March 7, 2013 22:55 by Consumer Ed

Dear Consumer Ed:

I'm in grad school and had some medical care that I was told was covered by my insurance. The insurance company wouldn't pay and now the doctors say that it's been turned over to a collection agency and there's an additional 38% fee. That's another $400. Is that legal?      

Consumer Ed says: 

If a bill goes unpaid, it is common for the original party to sell the debt to a third-party collection agency after a reasonable period of time.  Your doctors are legally permitted to turn over your debt to a collection agency without giving you any notice.  Turning debts over to collection agencies enables the original party to focus on their business instead of chasing their delinquent clients or customers. 

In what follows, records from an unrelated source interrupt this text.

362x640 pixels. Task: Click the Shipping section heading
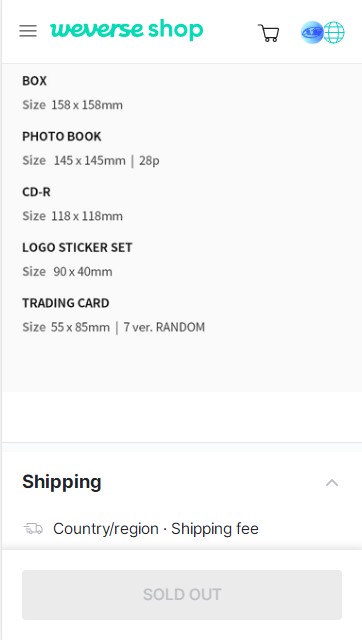pyautogui.click(x=62, y=482)
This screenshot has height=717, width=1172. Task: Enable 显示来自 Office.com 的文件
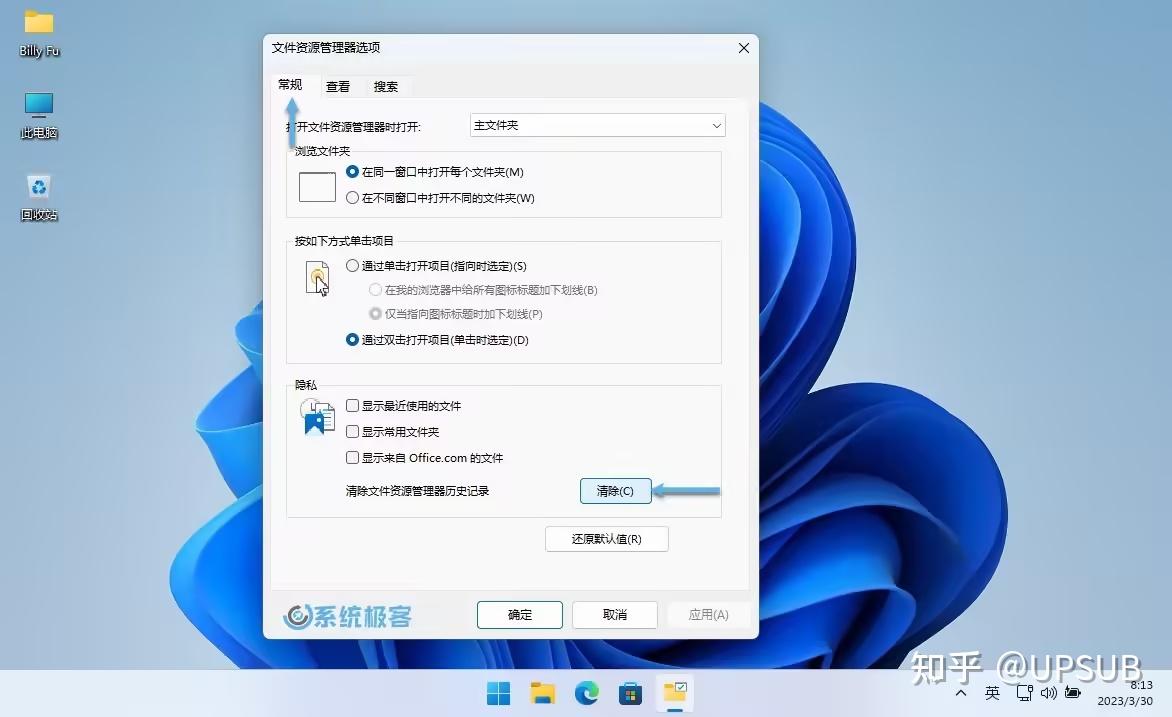coord(352,457)
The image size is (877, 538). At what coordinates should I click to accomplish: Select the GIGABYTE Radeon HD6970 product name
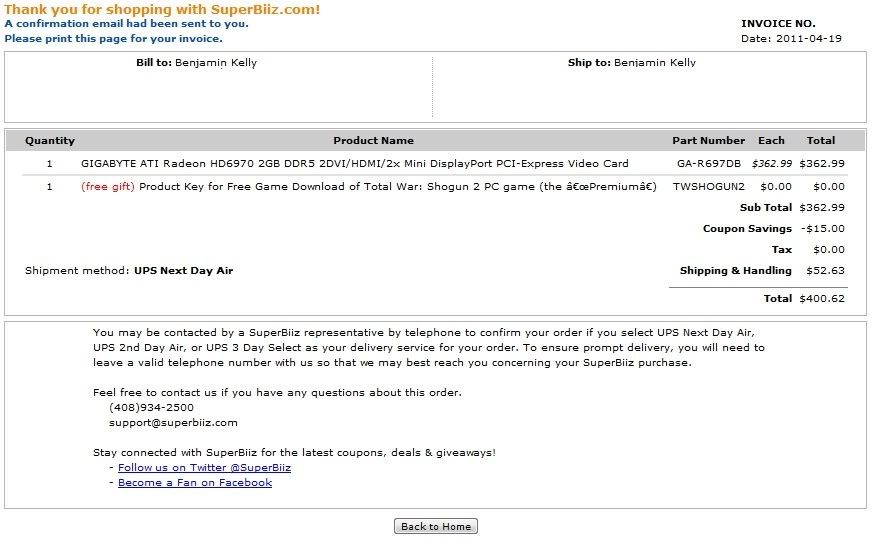355,163
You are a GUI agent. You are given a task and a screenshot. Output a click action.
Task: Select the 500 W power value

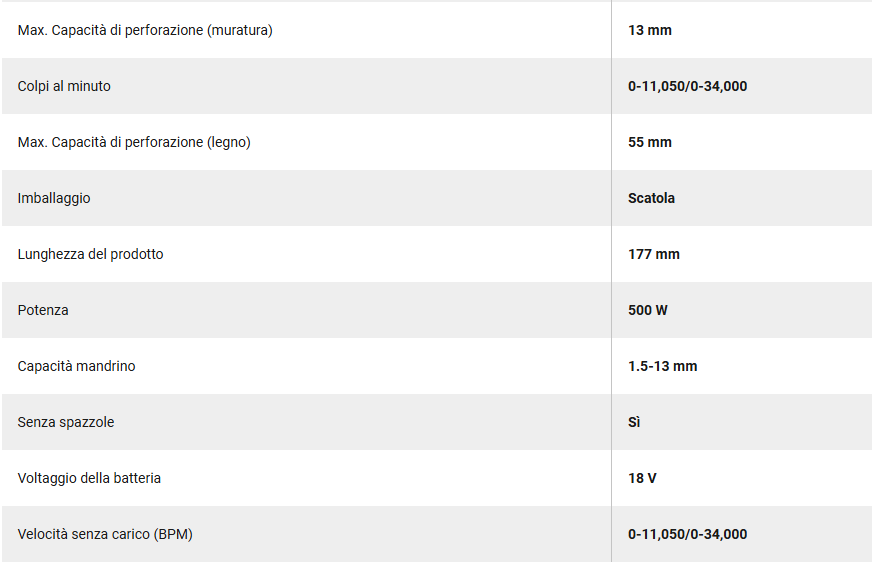[648, 310]
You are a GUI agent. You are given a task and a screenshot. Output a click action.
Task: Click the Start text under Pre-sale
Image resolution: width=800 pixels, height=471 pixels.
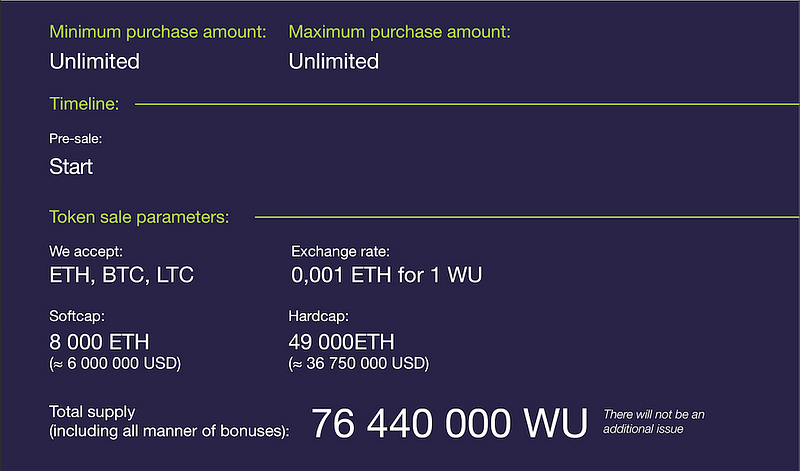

What might be illegal is the 38% fee that the agency added onto your debt.  Debt collectors can add reasonable charges to your debt, but only if you agreed to pay collection costs in your original contract with your doctors.  To determine whether these fees are reasonable, you will need to know why you are being charged the additional 38% fee.  You are entitled to an explanation of this fee from the collection agency.  Some examples of reasonable charges are for attorney fees, court costs and legal fees as allowed by state law.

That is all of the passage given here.